*What the exercise asks:* The answer must be every line of the data that holds the word "will".

*Data excerpts:*
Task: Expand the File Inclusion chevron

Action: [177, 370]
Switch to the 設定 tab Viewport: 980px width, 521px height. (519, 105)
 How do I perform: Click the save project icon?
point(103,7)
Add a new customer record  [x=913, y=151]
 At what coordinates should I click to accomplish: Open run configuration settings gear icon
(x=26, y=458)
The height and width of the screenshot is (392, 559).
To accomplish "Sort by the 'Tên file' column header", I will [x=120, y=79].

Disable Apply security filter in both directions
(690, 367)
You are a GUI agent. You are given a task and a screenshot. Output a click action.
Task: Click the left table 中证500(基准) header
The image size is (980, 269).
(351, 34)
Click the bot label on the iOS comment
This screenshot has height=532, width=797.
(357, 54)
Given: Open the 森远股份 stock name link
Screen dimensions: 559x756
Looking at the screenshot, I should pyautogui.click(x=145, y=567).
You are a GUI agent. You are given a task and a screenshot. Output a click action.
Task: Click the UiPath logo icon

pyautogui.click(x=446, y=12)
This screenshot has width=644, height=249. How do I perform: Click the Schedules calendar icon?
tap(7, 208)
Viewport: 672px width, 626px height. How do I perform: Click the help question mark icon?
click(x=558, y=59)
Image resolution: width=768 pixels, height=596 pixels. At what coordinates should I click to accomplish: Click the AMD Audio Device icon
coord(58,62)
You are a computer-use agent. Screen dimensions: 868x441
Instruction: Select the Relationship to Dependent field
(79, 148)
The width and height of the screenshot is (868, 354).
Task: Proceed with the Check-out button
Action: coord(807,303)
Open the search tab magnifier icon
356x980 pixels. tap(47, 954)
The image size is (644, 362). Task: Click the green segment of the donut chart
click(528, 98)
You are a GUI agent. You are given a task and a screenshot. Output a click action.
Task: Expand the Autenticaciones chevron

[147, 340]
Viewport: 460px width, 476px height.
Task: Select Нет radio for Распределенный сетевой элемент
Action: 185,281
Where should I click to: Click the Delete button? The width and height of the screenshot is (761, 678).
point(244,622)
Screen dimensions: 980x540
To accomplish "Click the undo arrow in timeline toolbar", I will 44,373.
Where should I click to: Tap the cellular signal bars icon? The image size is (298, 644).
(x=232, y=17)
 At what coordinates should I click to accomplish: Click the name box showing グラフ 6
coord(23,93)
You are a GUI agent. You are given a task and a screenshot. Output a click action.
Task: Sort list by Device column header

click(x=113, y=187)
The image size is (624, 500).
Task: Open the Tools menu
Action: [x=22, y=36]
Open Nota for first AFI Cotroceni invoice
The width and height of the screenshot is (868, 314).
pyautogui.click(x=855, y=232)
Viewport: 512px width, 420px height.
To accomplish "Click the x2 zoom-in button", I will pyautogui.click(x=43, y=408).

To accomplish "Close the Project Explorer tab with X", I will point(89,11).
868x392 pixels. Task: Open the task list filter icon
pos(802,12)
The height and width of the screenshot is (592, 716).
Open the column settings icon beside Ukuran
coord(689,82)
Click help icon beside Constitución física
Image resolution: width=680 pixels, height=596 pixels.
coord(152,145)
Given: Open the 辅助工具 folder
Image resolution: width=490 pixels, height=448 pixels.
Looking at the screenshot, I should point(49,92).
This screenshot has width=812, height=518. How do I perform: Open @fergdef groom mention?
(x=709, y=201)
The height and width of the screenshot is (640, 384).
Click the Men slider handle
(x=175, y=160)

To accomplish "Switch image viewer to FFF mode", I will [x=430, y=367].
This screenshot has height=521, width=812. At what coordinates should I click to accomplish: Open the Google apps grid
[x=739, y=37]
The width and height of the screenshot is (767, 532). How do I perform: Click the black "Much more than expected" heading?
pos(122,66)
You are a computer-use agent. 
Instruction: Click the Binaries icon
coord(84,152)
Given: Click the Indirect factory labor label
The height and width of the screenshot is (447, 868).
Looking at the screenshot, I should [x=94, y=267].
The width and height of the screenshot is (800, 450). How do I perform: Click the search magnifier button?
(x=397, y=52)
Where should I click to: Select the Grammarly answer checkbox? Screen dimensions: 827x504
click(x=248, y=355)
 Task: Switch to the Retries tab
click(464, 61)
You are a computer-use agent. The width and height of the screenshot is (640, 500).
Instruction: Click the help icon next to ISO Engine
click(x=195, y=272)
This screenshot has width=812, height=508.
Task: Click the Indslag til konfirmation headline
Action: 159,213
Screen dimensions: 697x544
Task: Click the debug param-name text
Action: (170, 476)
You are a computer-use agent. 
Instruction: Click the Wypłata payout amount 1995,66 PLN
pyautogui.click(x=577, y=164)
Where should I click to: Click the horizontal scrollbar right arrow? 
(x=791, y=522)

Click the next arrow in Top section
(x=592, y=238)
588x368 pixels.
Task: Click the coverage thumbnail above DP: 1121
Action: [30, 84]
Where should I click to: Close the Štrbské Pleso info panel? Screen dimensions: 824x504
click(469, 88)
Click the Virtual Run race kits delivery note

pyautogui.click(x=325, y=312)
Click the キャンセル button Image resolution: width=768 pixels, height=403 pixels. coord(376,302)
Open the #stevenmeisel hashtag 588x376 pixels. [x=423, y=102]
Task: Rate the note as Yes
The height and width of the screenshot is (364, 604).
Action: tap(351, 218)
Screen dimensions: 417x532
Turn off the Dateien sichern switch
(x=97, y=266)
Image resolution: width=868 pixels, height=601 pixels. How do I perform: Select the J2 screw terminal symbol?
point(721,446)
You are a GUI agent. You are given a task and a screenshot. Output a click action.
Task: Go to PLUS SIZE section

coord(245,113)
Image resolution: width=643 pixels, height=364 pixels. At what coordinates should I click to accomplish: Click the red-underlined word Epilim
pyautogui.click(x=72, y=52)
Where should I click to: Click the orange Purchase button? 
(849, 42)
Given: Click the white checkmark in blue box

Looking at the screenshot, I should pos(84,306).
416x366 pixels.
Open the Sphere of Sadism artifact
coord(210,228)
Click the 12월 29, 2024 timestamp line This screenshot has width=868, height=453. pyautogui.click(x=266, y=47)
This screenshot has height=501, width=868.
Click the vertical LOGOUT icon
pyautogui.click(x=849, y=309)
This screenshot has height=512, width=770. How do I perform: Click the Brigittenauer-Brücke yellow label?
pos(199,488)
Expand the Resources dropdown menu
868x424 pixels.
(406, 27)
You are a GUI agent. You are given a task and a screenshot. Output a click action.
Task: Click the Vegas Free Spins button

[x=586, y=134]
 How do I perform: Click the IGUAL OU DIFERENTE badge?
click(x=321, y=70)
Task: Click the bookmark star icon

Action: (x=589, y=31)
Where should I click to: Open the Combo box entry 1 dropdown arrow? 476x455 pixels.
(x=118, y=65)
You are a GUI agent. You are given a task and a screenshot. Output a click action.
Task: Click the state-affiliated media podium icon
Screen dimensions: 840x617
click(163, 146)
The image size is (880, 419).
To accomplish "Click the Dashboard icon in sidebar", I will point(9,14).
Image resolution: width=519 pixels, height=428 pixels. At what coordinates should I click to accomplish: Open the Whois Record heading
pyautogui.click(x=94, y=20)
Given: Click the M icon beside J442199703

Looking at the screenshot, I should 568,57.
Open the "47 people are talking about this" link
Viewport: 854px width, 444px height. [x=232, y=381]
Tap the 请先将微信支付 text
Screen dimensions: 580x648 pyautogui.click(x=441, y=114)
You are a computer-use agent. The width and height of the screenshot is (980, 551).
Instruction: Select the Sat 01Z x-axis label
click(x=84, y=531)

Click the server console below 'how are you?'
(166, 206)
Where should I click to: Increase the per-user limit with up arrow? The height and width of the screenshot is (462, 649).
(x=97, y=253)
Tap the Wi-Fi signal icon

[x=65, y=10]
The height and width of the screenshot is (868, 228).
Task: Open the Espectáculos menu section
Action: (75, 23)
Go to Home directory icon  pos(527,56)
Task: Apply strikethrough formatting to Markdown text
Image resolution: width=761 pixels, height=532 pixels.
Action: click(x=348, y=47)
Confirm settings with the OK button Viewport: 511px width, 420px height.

*Solved exercise:*
To accomplish "Sort by the 'Tên file' column header", I will [x=120, y=79].
To accomplish "Click the undo arrow in timeline toolbar", I will 44,373.
To accomplish "Click the x2 zoom-in button", I will pyautogui.click(x=43, y=408).
To accomplish "Close the Project Explorer tab with X", I will point(89,11).
To accomplish "Switch image viewer to FFF mode", I will [x=430, y=367].
To accomplish "Click the Dashboard icon in sidebar", I will point(9,14).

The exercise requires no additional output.